**Stated exercise**
Condense the paragraph beginning "Rex Harrison's iconic performance" in the post below on Alan Jay Lerner's correspondence into a short bulleted list that keeps its main facts.

This is the first of a three-part series from Dominic McHugh on the correspondence of Alan Jay Lerner. The next installment will appear on Tuesday, 16 December 2014.
One of the joys of editing the correspondence of Alan Jay Lerner has been discovering his letters to and from the major stars with whom he worked. As the lyricist, librettist, and screenwriter of Brigadoon, Paint Your Wagon, An American in Paris, My Fair Lady, Gigi, Camelot, On a Clear Day You Can See Forever, and many more, he worked with the finest performers of his time. In this post, I’ll explore focus on his relationship with two of his stars: Rex Harrison and Julie Andrews.
Rex Harrison’s iconic performance as Henry Higgins was one of the keys to making My Fair Lady the most successful musical of the 1950s. He played the role for over a year in New York, opened the show in London, and went on to appear in the 1964 movie version (currently celebrating its 50th anniversary). But Fair Lady was Harrison’s first foray into musical theatre, and he found the process terrifying. The following letter was the first I found for my book, and it’s a wonderful insight into the writer-performer relationship. This excerpt shows how Lerner tried to lay Harrison’s fears about some of the initial songs they had written for him to rest:
[…] I was very interested in your comments about “Why Can’t The English,” and want you to know that I feel your reservations, as far as you are concerned, are completely justifiable. As I said in my cable, don’t let it tinge one hair with gray—we are rewriting it completely in a way that will be not only simpatico with you, but with the character of Higgins. I can do no other but agree with you when you are right, but I would fight you like a wounded tiger if I thought you were wrong.

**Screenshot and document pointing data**
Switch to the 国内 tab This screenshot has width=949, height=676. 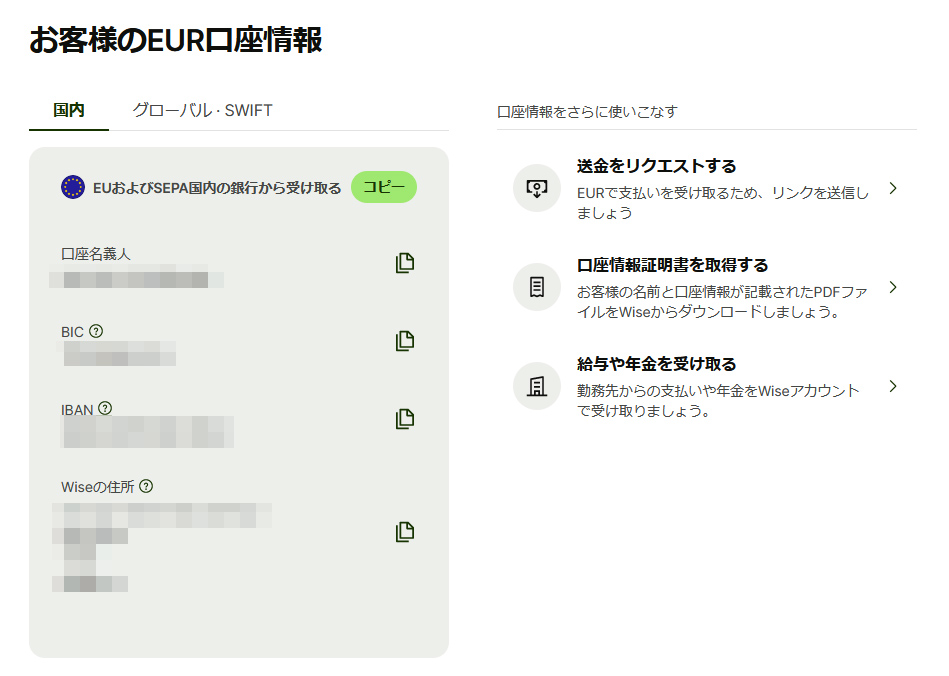click(68, 110)
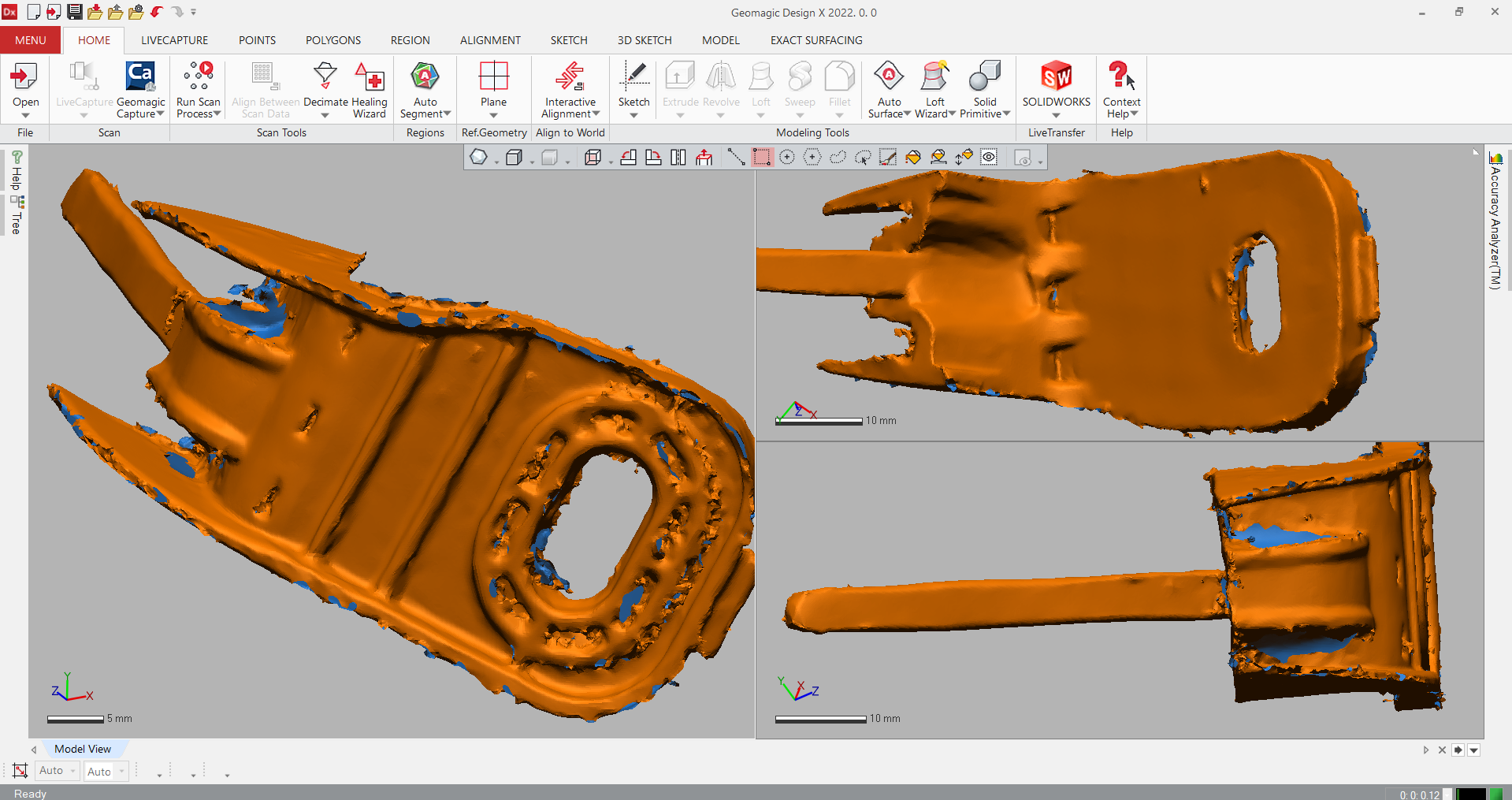Click the SOLIDWORKS LiveTransfer icon

(x=1056, y=77)
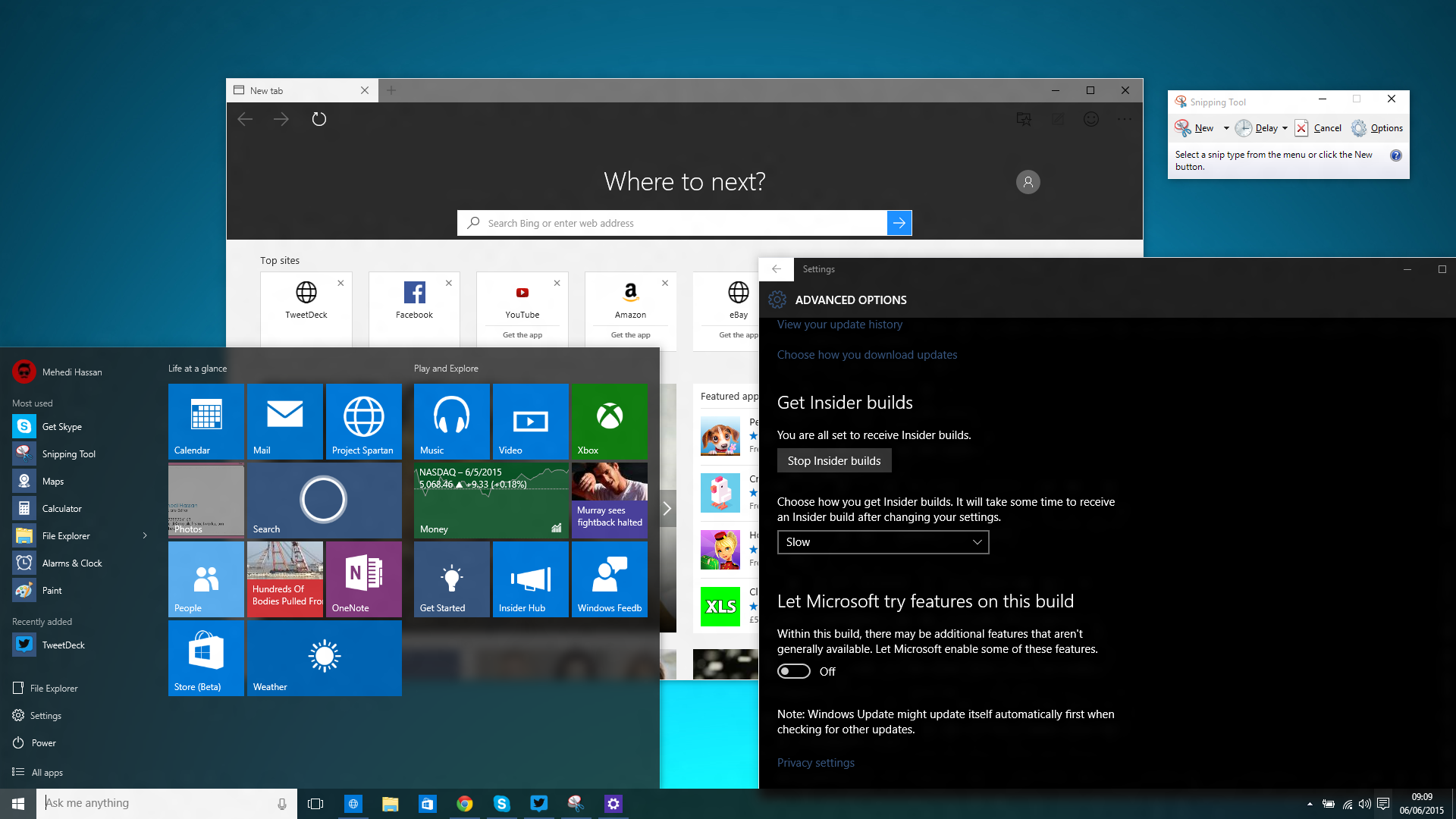Open Chrome from the taskbar
The height and width of the screenshot is (819, 1456).
[465, 804]
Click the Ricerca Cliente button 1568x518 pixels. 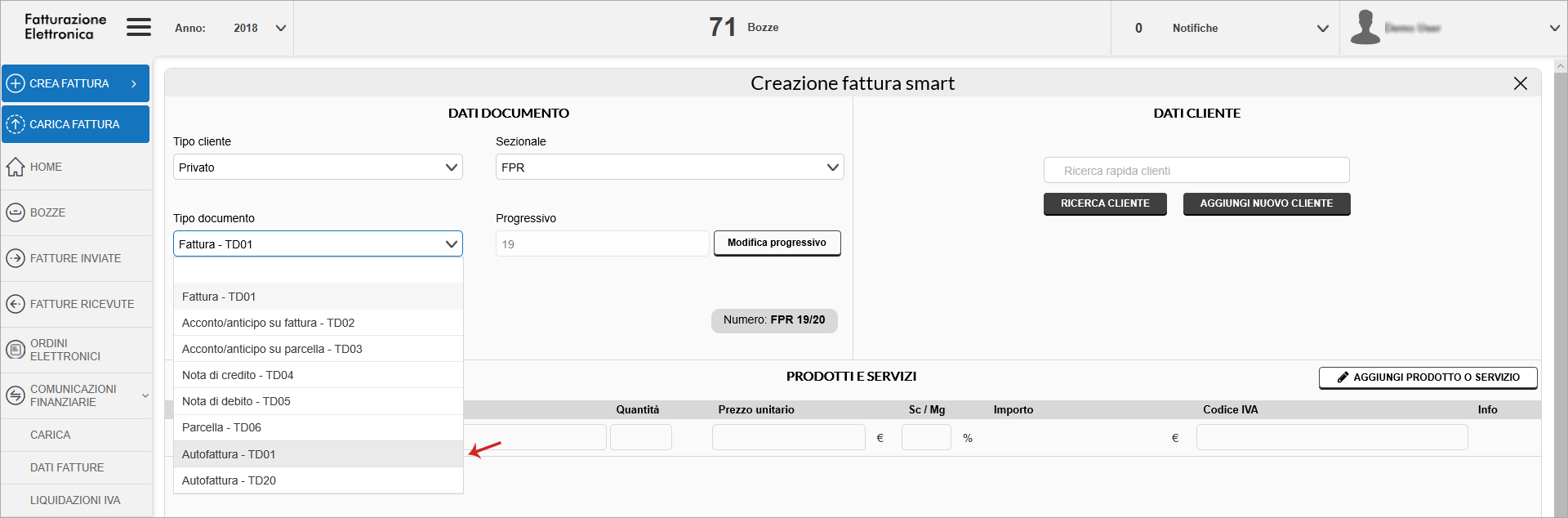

**Completed task**
- Rex Harrison's iconic performance as Henry Higgins was one of the keys to making My Fair Lady the most successful musical of the 1950s.
- He played the role for over a year in New York, opened the show in London, and appeared in the 1964 movie version.
- My Fair Lady was his first venture into musical theatre, and he found the process terrifying.
- The letter that follows was the first McHugh found for the book. It shows Lerner trying to ease Harrison's fears about some of the initial songs written for him.